» Requirement
Set down the data below word for word, and leave the images aside.

» Available data

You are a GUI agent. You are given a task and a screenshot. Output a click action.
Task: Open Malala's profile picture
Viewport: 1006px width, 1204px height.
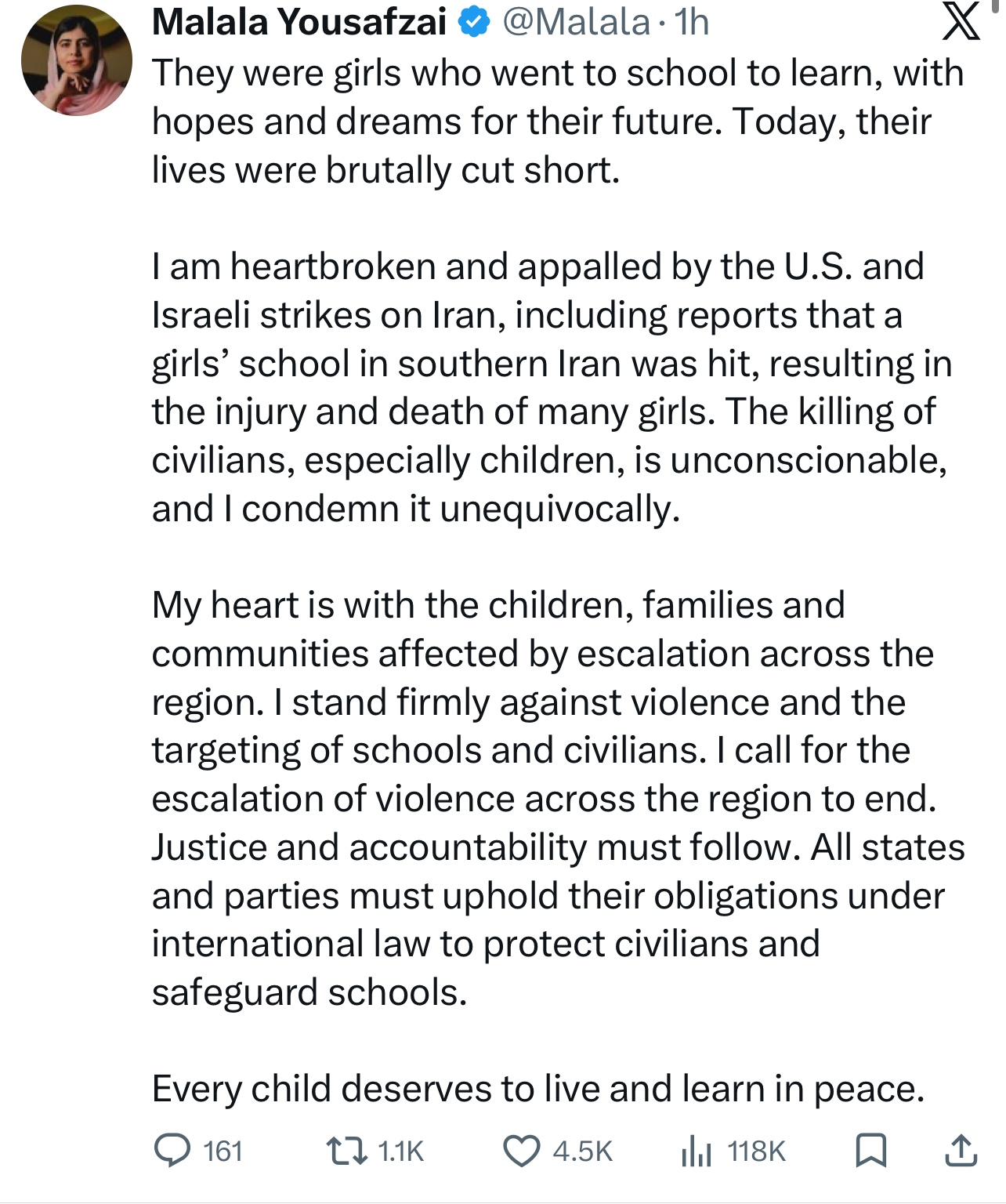pyautogui.click(x=77, y=60)
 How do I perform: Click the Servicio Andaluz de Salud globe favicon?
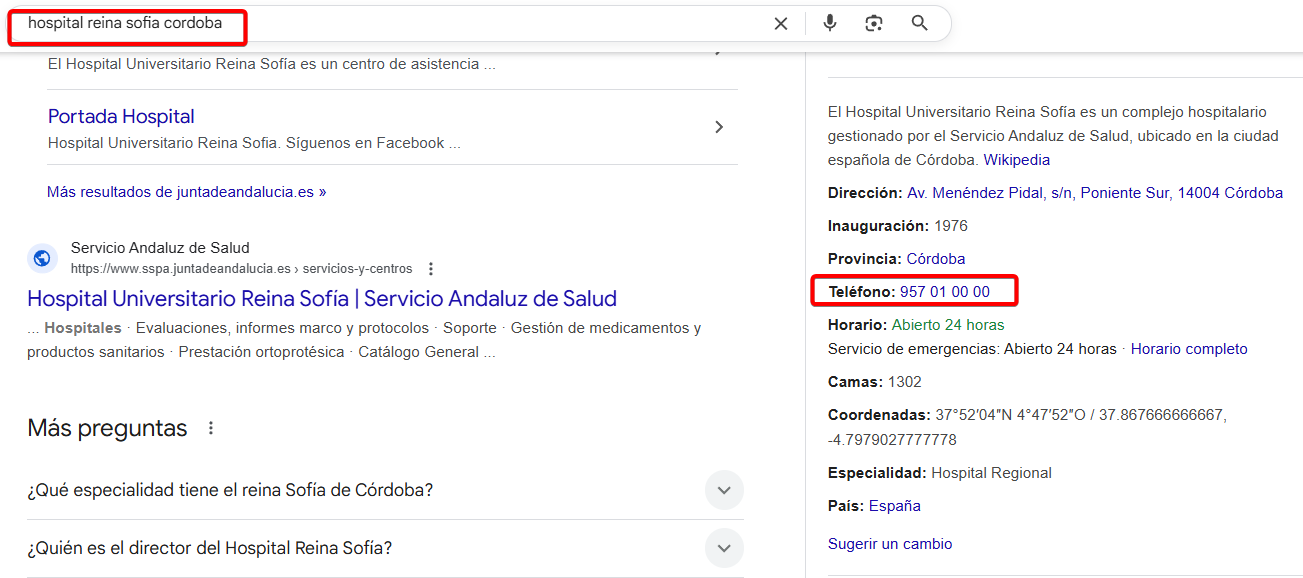coord(42,259)
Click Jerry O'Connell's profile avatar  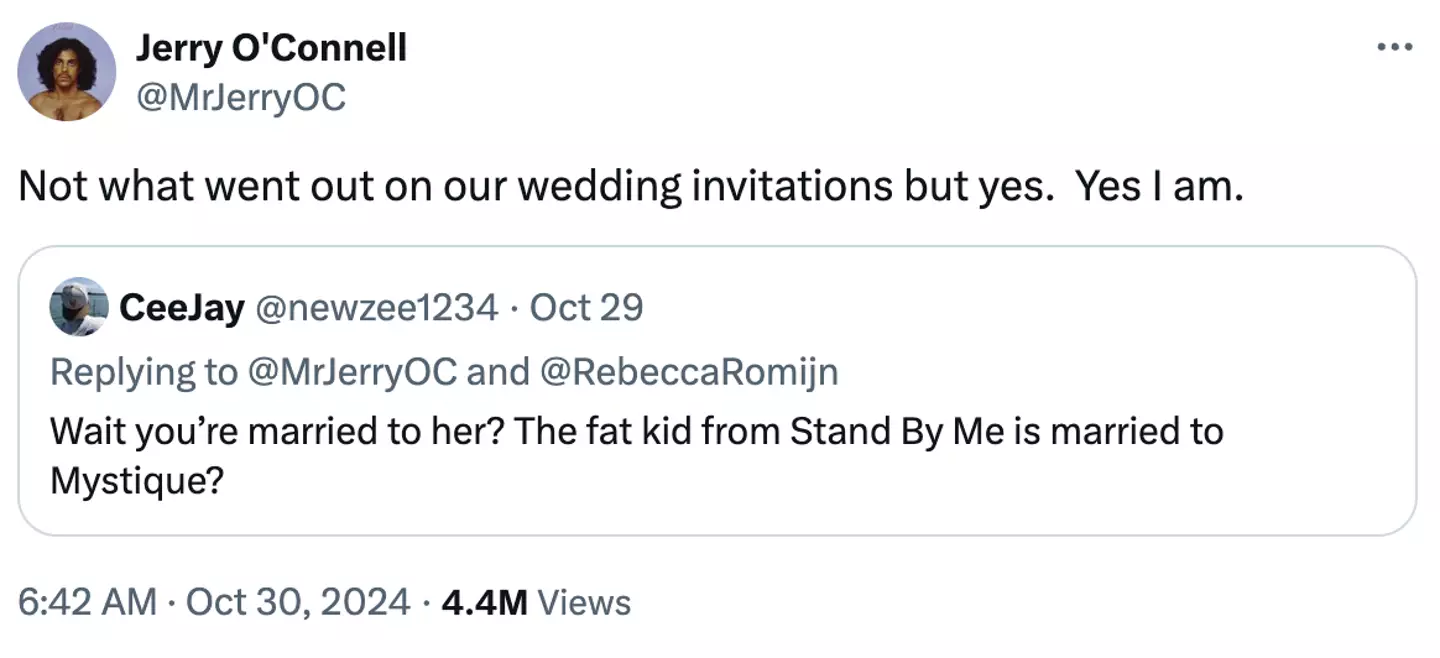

» Solution for this problem
You are a GUI agent. You are given a task and a screenshot. Output a click action.
Task: Open Malala's profile picture
Viewport: 1006px width, 1204px height.
pyautogui.click(x=77, y=60)
 How do I perform: Click the Servicio Andaluz de Salud globe favicon?
coord(42,259)
Click Jerry O'Connell's profile avatar  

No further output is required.